Red Chittagong cattle facing extinction
Red Chittagong cattle, a native cattle breed reared predominantly in Chattogram, is facing extinction for many reasons, especially due to hybridisation, according to experts.
Bangladesh Livestock Research Institute (BLRI) officials informed that the cattle will be nearing extinction soon if this trend of hybridisation continues.
Experts say this cattle breed has distinct characteristics than other Bangladeshi cattle.
They said rural farmers prefer this breed over others due to their high conception rate, disease resistance, high milk fat percentage and cost effectiveness.
Manirul Islam, a professor of Animal Science of Chattogram Veterinary and Animal Sciences University, conducted a research recently titled "Performance of Red Chittagong cattle in some selected areas of Chittagong district of Bangladesh."

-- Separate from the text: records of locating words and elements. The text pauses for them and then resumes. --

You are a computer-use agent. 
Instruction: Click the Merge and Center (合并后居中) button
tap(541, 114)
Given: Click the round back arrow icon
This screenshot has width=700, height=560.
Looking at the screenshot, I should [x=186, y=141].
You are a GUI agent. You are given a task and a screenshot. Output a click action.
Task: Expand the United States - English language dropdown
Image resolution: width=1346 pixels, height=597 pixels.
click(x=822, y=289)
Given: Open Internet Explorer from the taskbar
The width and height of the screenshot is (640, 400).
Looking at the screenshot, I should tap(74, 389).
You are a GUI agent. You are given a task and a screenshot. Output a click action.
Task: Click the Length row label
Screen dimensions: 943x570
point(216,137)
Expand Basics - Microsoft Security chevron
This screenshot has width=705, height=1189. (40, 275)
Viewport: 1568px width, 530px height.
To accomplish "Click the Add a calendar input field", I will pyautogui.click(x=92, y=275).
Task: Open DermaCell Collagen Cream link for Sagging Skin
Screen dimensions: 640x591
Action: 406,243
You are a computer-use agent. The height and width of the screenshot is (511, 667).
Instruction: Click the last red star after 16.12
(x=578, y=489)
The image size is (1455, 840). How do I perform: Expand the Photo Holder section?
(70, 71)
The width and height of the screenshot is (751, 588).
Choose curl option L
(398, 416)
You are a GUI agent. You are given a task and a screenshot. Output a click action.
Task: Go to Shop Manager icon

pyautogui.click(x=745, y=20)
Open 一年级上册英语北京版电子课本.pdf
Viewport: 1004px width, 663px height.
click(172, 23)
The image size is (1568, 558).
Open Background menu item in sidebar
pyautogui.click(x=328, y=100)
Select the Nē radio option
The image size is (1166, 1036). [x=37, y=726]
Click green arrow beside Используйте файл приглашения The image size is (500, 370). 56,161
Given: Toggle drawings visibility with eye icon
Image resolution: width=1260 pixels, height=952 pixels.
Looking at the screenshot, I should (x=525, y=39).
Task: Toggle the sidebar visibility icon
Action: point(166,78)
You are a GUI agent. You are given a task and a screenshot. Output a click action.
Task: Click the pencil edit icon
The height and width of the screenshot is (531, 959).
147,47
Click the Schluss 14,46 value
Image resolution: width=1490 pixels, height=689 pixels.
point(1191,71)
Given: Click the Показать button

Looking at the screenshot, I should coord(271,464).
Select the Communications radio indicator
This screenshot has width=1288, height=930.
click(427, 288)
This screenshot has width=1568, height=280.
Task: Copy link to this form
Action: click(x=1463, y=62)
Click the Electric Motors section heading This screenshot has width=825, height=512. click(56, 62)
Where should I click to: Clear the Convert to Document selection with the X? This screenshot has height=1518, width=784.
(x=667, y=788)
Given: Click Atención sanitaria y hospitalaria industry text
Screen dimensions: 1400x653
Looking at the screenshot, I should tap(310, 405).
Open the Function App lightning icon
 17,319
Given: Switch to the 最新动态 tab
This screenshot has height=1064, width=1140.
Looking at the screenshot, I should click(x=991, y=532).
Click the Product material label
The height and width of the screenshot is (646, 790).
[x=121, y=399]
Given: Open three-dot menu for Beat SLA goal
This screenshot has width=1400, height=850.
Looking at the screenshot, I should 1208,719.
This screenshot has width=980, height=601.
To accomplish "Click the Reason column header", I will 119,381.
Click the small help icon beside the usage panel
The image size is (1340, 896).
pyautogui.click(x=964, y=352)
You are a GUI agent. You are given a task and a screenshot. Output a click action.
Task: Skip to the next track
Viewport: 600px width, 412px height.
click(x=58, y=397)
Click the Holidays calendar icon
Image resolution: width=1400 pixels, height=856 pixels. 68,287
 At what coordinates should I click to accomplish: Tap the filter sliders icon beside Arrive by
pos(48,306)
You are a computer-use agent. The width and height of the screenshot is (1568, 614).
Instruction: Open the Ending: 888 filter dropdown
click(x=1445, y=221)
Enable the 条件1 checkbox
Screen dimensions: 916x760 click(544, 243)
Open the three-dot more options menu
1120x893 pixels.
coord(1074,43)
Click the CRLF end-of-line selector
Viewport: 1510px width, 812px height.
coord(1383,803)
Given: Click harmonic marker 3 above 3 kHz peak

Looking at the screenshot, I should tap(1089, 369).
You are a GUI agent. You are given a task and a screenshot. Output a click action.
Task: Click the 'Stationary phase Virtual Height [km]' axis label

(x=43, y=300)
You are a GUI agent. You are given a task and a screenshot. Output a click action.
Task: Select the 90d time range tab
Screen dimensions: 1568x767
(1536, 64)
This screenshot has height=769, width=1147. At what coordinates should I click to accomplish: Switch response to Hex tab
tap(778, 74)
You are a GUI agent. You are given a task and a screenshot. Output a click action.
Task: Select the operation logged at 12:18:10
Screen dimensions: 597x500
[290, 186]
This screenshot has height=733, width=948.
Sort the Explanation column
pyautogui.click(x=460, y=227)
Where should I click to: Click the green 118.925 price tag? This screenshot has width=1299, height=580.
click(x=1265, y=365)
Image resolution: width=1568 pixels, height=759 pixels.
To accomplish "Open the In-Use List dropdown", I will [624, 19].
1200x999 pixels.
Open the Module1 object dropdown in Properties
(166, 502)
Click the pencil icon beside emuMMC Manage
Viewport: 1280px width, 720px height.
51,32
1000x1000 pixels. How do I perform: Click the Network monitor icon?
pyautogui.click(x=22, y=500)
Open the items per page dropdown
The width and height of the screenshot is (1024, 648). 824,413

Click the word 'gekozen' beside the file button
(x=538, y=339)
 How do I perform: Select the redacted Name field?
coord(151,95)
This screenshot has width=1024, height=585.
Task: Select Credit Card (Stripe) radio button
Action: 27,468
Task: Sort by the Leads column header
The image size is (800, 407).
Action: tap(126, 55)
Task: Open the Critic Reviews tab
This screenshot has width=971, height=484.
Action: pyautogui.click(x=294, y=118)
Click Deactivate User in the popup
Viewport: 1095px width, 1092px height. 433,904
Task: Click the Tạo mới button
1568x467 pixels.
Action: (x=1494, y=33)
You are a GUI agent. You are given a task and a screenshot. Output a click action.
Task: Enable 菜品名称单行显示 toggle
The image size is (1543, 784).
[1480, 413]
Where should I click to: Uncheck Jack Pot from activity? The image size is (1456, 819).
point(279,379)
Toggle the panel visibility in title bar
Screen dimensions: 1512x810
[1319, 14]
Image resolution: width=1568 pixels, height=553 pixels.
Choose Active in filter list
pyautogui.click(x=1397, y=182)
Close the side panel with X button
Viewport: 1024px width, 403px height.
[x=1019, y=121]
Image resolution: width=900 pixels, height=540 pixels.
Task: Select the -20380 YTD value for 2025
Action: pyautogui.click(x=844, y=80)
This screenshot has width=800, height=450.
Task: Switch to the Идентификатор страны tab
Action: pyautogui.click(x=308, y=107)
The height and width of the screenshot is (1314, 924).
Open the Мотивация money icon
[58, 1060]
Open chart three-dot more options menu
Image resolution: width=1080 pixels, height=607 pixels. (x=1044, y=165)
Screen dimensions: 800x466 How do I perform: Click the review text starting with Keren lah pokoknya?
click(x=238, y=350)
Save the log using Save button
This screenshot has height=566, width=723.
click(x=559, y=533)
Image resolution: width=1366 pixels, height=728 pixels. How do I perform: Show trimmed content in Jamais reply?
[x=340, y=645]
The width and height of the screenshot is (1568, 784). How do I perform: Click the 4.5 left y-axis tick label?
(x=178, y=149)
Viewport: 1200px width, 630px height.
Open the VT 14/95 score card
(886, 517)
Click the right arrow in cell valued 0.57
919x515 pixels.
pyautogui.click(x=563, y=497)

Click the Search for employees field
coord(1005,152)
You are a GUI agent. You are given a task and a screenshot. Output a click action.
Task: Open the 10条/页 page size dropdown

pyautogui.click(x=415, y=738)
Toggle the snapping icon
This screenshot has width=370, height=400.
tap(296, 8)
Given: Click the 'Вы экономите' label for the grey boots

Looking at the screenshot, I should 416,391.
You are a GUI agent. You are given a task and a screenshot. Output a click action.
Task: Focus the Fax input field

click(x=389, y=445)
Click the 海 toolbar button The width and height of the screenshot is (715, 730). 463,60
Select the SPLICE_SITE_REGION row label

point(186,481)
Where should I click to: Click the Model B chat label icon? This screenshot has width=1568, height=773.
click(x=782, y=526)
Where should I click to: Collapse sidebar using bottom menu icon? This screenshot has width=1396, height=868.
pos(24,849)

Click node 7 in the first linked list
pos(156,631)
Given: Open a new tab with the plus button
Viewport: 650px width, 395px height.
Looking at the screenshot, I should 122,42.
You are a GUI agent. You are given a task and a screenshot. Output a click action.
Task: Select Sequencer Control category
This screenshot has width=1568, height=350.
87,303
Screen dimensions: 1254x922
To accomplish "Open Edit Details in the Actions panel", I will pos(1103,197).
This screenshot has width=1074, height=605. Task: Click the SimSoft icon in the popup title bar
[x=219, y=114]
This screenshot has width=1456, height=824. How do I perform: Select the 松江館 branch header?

His research showed that a fully grown cow of this breed weighs 150-200 kg and gives 2-3 liters of milk daily without extra food. It's also able to give birth to one calf per year. The milk's fat content is very high, making it tasteful.
This breed of cattle survives on low quality feed, which is beneficial during feed shortage. Their kind thrives in Bangladeshi climate, finds Manirul's research.
Nazim Haider, president of the Dairy Firm Association of Chattogram, said the number of this cow breed is decreasing day by day. If the government doesn't intervene, this native variety will be lost.
However, BLRI had conducted two projects titled "Red Chittagong Cattle (RCC) Improvement and Conservation Project".
During a recent visit to Hathazari dairy and Chattogram's Red Chittagong cattle breed development farm, which was set up under the "Expansion of RCC artificial insemination and activities and implementation of embryo transfer technology project-phase-3", this correspondent saw that there were 238 RCC cows, which are being nurtured to improve the quality of this variety.
Malay Kanti Modak, deputy director of the Hathazari dairy and RCC breed development farm, told The Daily Star that under this project, 100 RCC bulls will be reared.
Devjyoti Ghosh, information officer of BLRI, said they've already completed two projects for developing the cattle's variety.
"Research is still ongoing. After completion, we'll publish information about the conservation and development of this species," the official added.